:: Text to read ::

Wildfires in the Lahaina area of Maui, Hawaii have left a trail of devastation and an unending amount of questions. One of the main areas of concern is the siren warning system. Maui has a sophisticated system composed of 80 sirens around the island that typically warn of tsunamis. The sirens can, however, be used to warn of other things… such as wildfires. On the day of the wildfire that devastated parts of the island, the sirens remained silent. Maui Emergency Management Agency boss Herman Andaya defend the decision to not sound the sirens. His reasoning is that since people on the island are trained to seek higher ground out of fear of tsunamis when they hear sirens, that could have prompted them to go right to the area where the fire was raging. Andaya has resigned in the wake of criticism toward him for the decision on the sirens, citing health reasons.
There are other reasons blamed for the wildfires that broke out on Maui. A lack of land management has been an issue for years. Michael Walker, Hawaii’s Fire Protection Forester, urged state lawmakers to push forward a bill to boost wildfire preparedness. The plan would have cost about $1.5 million. Unfortunately, the bill did not pass and preventative measures such as controlling nonnative species of grass did not ultimately happen. This lack of preparation most certainly contributed to the out-of-control blaze that has taken the lives of over 100 people with 1,000 or more people unaccounted for as of the writing of this article.

:: Supplied information ::

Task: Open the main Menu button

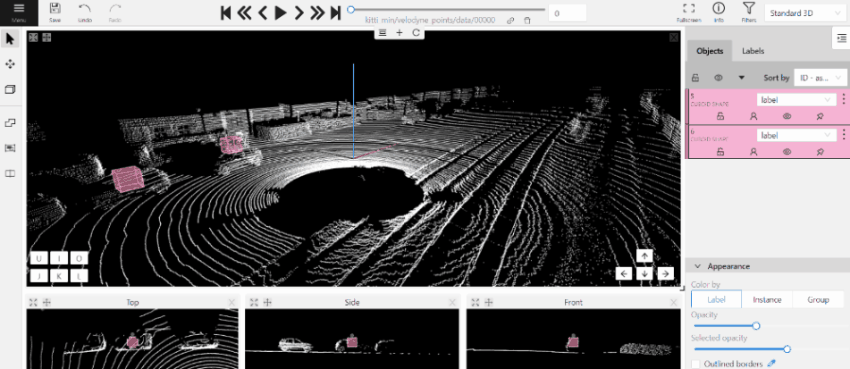Action: [19, 12]
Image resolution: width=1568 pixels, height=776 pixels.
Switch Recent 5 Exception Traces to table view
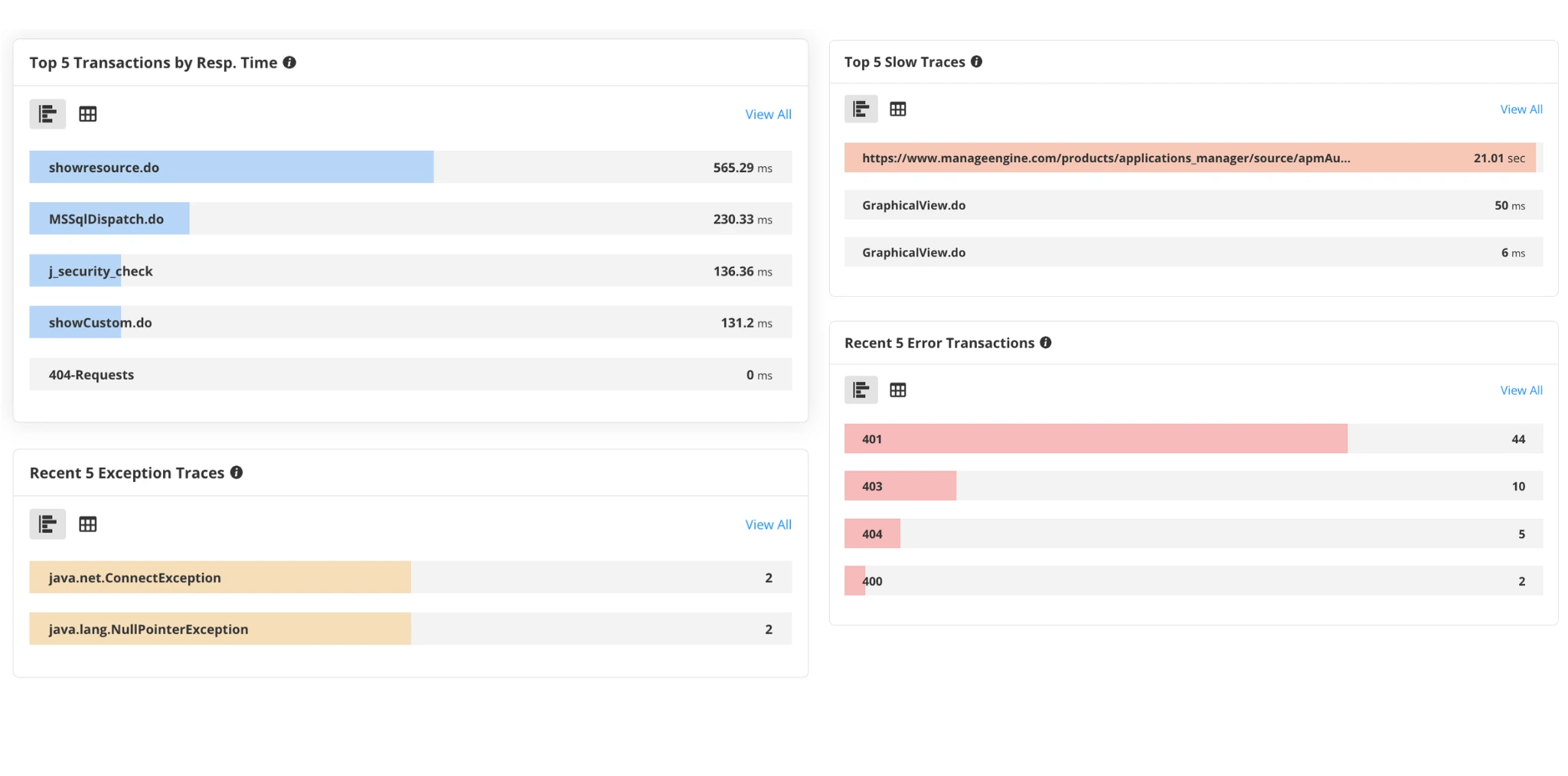click(x=88, y=524)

:: What this exercise asks ::
**a.** In the Maui wildfire article, copy the stretch from "Wildfires in the" through "citing health reasons.".
**b.** Write what comes next in the Maui wildfire article, starting after its last sentence.
These rows were taken from a different source than the Maui wildfire article.

:: The results ::
**a.**
Wildfires in the Lahaina area of Maui, Hawaii have left a trail of devastation and an unending amount of questions. One of the main areas of concern is the siren warning system. Maui has a sophisticated system composed of 80 sirens around the island that typically warn of tsunamis. The sirens can, however, be used to warn of other things… such as wildfires. On the day of the wildfire that devastated parts of the island, the sirens remained silent. Maui Emergency Management Agency boss Herman Andaya defend the decision to not sound the sirens. His reasoning is that since people on the island are trained to seek higher ground out of fear of tsunamis when they hear sirens, that could have prompted them to go right to the area where the fire was raging. Andaya has resigned in the wake of criticism toward him for the decision on the sirens, citing health reasons.

**b.**
Then, there is the issue of water reserves not being released in a timely fashion to aid to battle the blaze. Maui water official Kaleo Manuel has come under fire for this because it was his office that responded in a delayed fashion to the request for immediate water assistance. An older video of Manuel has resurfaced online that shows him speaking about water in sort of a “woke” way that some are defending as traditional Hawaiian culture.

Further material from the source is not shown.